_Assignment:_
Using the records below, write out again exactly the lines that begin at the line containing "Where should I click to: Click the Jetzt" and end at the line containing "Given: Click Carnitas Gorditas price button", and no other lines.
[Start of section]
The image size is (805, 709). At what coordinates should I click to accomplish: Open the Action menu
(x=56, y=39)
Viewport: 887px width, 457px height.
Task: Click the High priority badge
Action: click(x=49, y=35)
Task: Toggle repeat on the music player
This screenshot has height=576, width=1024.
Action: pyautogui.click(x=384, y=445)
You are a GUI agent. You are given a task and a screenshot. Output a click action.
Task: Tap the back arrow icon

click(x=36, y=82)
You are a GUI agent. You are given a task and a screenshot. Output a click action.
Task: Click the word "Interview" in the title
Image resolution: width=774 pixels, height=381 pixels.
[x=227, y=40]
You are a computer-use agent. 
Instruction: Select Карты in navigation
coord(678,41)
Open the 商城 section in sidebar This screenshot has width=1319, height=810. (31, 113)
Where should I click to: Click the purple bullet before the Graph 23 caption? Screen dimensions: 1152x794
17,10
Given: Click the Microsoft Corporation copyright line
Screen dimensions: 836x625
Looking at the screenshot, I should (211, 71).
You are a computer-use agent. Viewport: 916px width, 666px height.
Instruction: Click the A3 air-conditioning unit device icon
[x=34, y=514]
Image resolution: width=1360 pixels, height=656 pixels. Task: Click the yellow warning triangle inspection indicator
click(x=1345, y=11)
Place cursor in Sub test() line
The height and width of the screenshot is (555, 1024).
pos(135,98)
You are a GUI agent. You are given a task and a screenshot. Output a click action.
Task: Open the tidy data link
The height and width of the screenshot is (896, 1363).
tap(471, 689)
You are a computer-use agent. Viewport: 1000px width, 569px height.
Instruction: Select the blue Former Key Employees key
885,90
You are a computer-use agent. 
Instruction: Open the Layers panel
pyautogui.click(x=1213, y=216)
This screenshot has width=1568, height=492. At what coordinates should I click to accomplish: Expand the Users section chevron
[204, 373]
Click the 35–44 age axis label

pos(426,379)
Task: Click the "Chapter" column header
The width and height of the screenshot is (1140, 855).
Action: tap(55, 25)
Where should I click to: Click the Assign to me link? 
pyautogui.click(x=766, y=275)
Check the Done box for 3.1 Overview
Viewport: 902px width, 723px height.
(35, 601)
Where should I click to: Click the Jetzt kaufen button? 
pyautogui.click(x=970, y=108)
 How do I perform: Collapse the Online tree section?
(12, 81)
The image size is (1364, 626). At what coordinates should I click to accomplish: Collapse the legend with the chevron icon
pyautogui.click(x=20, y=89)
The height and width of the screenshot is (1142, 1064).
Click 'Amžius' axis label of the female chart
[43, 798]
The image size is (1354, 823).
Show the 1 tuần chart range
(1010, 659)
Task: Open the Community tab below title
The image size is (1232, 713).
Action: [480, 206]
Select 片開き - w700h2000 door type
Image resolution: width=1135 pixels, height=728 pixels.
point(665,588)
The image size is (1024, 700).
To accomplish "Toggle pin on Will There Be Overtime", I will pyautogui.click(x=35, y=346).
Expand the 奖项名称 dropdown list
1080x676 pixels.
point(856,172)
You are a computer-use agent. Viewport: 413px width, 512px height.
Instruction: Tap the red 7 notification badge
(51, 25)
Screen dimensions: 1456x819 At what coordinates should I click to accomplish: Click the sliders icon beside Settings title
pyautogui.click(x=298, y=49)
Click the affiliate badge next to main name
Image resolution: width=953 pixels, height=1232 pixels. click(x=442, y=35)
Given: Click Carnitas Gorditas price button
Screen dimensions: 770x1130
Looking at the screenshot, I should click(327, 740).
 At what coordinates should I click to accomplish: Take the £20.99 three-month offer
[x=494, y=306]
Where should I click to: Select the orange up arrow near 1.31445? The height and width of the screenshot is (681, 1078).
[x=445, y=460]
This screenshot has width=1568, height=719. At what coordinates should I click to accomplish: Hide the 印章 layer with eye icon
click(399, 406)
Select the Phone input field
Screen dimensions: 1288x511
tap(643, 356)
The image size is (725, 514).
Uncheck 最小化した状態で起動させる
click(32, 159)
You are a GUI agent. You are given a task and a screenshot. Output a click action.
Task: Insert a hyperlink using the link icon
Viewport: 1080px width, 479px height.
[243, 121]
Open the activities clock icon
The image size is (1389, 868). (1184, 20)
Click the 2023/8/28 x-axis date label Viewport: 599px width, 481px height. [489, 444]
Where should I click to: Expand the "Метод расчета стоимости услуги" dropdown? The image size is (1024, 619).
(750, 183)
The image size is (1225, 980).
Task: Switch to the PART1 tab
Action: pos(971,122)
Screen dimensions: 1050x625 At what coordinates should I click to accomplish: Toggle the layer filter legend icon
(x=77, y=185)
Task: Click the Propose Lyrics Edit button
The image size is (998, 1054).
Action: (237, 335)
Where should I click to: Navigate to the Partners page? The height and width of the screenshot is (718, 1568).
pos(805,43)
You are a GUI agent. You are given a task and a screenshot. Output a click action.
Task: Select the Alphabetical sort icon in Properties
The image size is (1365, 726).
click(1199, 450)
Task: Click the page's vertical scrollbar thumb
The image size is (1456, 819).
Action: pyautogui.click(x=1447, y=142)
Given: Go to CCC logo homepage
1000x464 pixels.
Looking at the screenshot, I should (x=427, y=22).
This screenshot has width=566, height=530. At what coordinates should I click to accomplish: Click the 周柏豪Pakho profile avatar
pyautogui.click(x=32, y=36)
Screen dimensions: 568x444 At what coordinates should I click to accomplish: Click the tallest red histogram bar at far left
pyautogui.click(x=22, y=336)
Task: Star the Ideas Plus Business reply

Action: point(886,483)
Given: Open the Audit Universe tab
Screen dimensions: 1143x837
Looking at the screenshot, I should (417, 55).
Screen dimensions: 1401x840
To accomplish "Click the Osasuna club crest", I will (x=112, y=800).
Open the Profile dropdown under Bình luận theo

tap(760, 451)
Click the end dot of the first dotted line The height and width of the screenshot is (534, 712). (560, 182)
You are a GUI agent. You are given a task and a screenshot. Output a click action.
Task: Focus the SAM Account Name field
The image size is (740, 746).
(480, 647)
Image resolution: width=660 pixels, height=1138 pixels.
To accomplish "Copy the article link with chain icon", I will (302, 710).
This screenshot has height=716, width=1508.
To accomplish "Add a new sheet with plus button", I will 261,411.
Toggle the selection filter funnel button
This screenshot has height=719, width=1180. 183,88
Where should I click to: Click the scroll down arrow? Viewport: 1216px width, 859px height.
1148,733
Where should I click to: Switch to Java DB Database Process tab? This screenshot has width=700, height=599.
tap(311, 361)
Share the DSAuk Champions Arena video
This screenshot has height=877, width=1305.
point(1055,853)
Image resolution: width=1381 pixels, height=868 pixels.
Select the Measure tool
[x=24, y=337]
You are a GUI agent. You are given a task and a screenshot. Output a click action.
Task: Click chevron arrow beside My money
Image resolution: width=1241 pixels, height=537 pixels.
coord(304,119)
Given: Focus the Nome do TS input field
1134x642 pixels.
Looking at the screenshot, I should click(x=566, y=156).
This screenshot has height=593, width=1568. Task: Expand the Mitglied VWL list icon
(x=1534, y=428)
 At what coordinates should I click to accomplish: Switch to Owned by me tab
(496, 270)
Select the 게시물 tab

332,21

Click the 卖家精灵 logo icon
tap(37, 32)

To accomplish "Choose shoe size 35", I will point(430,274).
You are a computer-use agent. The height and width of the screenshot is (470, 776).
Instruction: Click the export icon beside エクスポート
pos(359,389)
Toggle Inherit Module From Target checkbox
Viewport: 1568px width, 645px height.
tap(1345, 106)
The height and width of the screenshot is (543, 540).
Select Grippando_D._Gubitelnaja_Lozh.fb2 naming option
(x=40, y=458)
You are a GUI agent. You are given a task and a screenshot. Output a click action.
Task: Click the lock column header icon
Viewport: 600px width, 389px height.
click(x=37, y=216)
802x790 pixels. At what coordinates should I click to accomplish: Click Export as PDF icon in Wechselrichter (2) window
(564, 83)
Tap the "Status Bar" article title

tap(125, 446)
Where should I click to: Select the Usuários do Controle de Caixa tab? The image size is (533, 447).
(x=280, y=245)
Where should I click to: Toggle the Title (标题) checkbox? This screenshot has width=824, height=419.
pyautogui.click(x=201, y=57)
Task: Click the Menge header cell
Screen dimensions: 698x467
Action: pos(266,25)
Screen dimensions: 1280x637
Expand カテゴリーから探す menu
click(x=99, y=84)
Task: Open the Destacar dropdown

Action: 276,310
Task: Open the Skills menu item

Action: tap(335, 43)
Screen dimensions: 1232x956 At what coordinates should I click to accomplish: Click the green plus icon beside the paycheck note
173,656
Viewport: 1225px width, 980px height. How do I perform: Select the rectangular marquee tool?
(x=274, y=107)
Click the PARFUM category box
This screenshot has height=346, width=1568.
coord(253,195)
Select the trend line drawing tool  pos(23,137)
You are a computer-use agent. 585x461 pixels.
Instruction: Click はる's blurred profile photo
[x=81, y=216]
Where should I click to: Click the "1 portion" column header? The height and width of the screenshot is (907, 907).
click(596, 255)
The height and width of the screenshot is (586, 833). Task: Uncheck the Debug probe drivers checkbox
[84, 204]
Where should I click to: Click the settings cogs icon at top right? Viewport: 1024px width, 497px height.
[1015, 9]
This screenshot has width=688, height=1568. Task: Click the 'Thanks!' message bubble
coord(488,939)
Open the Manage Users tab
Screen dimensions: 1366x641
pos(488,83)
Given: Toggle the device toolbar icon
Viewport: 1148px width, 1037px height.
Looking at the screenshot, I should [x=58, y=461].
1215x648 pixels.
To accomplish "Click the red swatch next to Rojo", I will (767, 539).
[End of section]
_Exercise answer:_
Where should I click to: Click the Jetzt kaufen button? 
pyautogui.click(x=970, y=108)
 How do I perform: Collapse the Online tree section?
(12, 81)
The image size is (1364, 626). At what coordinates should I click to accomplish: Collapse the legend with the chevron icon
pyautogui.click(x=20, y=89)
The height and width of the screenshot is (1142, 1064).
Click 'Amžius' axis label of the female chart
[43, 798]
The image size is (1354, 823).
Show the 1 tuần chart range
(1010, 659)
Task: Open the Community tab below title
The image size is (1232, 713).
Action: [480, 206]
Select 片開き - w700h2000 door type
Image resolution: width=1135 pixels, height=728 pixels.
point(665,588)
The image size is (1024, 700).
To accomplish "Toggle pin on Will There Be Overtime", I will pyautogui.click(x=35, y=346).
Expand the 奖项名称 dropdown list
1080x676 pixels.
point(856,172)
You are a computer-use agent. Viewport: 413px width, 512px height.
Instruction: Tap the red 7 notification badge
(51, 25)
Screen dimensions: 1456x819 At what coordinates should I click to accomplish: Click the sliders icon beside Settings title
pyautogui.click(x=298, y=49)
Click the affiliate badge next to main name
Image resolution: width=953 pixels, height=1232 pixels. click(x=442, y=35)
Given: Click Carnitas Gorditas price button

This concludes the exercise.